__AIM OF THE EXERCISE__: Pull out from the material below all lines with "address".

__DATASET EXTRACT__:
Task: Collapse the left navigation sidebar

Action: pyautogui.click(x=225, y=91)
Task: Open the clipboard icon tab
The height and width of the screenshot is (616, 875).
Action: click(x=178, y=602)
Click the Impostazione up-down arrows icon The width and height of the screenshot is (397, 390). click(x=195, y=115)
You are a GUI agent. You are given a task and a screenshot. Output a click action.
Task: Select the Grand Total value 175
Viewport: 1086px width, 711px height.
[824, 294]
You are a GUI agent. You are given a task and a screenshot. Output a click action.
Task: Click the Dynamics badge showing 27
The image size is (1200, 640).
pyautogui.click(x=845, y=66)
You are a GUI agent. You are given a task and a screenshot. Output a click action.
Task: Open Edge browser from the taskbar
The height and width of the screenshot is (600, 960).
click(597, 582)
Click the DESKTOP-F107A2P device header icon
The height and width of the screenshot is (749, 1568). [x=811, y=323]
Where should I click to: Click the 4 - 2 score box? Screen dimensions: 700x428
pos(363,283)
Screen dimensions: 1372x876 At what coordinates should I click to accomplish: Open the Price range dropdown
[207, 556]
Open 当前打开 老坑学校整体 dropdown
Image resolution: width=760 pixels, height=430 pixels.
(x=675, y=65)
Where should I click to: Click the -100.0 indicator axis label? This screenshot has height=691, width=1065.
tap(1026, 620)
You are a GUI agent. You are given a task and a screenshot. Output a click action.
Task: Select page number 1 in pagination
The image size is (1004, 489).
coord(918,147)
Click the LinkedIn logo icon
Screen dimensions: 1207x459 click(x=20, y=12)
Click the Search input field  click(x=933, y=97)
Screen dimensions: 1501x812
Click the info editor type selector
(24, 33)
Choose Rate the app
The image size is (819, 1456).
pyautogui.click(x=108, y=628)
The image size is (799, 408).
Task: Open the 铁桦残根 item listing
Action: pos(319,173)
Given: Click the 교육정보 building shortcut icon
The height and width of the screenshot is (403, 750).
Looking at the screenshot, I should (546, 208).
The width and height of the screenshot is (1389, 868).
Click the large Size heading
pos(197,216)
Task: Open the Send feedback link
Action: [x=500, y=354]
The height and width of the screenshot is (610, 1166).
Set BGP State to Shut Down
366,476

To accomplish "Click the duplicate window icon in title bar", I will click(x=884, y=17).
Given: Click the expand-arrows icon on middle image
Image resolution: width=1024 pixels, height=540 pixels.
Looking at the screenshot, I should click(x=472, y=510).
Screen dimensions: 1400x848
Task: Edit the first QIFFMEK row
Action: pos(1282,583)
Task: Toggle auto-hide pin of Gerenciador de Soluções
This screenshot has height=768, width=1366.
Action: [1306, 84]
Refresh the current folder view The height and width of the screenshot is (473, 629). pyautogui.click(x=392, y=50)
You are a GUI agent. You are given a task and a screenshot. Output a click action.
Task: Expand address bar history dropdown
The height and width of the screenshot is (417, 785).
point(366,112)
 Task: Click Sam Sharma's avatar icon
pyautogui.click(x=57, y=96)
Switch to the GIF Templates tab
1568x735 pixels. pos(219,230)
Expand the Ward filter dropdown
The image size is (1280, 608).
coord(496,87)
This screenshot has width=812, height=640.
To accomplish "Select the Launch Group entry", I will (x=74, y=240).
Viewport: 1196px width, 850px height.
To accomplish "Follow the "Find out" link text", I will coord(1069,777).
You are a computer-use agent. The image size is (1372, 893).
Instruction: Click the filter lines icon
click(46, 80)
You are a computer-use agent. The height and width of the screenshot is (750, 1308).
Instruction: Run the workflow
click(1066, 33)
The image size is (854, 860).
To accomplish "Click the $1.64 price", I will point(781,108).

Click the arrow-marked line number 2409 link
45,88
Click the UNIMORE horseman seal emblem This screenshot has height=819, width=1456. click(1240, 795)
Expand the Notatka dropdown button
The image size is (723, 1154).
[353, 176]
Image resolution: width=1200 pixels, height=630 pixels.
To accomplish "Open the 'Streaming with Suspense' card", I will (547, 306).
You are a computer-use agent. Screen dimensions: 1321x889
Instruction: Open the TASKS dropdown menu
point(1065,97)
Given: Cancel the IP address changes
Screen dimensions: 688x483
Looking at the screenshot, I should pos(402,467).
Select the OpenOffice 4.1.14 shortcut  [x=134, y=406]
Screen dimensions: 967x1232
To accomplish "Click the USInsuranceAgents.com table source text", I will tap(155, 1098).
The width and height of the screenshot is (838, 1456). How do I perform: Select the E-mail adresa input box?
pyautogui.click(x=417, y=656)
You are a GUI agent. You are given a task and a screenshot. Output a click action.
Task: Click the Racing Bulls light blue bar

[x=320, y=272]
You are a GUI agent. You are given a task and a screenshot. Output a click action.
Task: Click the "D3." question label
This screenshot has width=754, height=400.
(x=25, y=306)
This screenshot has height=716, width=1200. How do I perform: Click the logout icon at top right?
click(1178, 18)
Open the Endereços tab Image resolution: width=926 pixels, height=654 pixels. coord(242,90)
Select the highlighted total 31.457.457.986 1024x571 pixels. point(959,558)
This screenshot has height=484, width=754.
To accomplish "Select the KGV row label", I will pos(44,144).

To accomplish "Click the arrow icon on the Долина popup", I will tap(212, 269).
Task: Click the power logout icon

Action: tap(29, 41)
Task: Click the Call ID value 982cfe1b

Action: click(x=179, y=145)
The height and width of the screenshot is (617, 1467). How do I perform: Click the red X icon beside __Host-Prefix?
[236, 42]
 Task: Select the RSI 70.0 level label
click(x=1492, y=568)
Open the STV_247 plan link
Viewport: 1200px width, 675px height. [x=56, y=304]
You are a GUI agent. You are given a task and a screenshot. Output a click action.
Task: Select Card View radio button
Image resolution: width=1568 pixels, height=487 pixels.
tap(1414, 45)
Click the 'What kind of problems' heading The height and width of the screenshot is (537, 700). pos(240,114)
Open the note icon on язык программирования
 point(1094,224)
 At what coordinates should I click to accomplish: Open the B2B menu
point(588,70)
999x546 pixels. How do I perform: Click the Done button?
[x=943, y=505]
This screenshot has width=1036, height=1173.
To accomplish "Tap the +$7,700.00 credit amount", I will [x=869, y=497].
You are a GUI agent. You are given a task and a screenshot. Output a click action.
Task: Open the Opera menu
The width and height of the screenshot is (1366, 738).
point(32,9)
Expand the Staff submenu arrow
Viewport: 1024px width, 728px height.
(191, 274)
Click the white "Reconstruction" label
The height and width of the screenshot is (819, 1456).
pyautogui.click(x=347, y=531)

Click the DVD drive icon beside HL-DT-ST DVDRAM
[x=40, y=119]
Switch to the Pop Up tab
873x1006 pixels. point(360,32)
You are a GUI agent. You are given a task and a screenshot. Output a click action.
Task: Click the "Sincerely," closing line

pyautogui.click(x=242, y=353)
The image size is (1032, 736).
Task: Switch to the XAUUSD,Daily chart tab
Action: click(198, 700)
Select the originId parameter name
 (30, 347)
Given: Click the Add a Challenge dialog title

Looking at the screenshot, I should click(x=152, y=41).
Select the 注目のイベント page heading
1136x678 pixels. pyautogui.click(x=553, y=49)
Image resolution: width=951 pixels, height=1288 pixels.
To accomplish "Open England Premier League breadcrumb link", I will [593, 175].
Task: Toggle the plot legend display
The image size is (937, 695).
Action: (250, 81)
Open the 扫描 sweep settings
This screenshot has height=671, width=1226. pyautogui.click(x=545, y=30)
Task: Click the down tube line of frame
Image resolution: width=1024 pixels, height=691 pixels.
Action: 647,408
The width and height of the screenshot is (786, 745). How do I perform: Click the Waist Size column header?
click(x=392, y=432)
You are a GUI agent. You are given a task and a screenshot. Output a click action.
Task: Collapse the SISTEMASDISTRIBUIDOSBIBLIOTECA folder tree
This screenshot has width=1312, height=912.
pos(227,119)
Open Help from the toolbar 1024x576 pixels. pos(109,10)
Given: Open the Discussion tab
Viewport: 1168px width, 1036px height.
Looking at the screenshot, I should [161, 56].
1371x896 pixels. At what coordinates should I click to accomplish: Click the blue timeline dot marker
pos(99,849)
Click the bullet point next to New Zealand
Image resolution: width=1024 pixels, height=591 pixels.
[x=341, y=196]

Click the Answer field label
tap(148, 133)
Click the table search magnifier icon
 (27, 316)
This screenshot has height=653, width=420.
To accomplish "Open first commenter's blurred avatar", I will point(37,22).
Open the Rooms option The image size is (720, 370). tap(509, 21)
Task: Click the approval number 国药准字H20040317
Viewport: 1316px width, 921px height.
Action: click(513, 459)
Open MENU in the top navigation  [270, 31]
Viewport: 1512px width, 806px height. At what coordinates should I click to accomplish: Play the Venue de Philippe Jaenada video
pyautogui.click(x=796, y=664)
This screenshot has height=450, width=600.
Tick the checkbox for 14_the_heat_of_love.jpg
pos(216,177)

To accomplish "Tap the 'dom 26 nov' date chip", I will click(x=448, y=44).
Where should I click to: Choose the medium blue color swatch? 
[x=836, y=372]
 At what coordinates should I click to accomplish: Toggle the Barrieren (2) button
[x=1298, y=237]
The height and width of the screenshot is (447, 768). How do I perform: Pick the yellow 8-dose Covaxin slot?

__RESPONSE BOX__:
Task: Expand address bar history dropdown
Given: Cancel the IP address changes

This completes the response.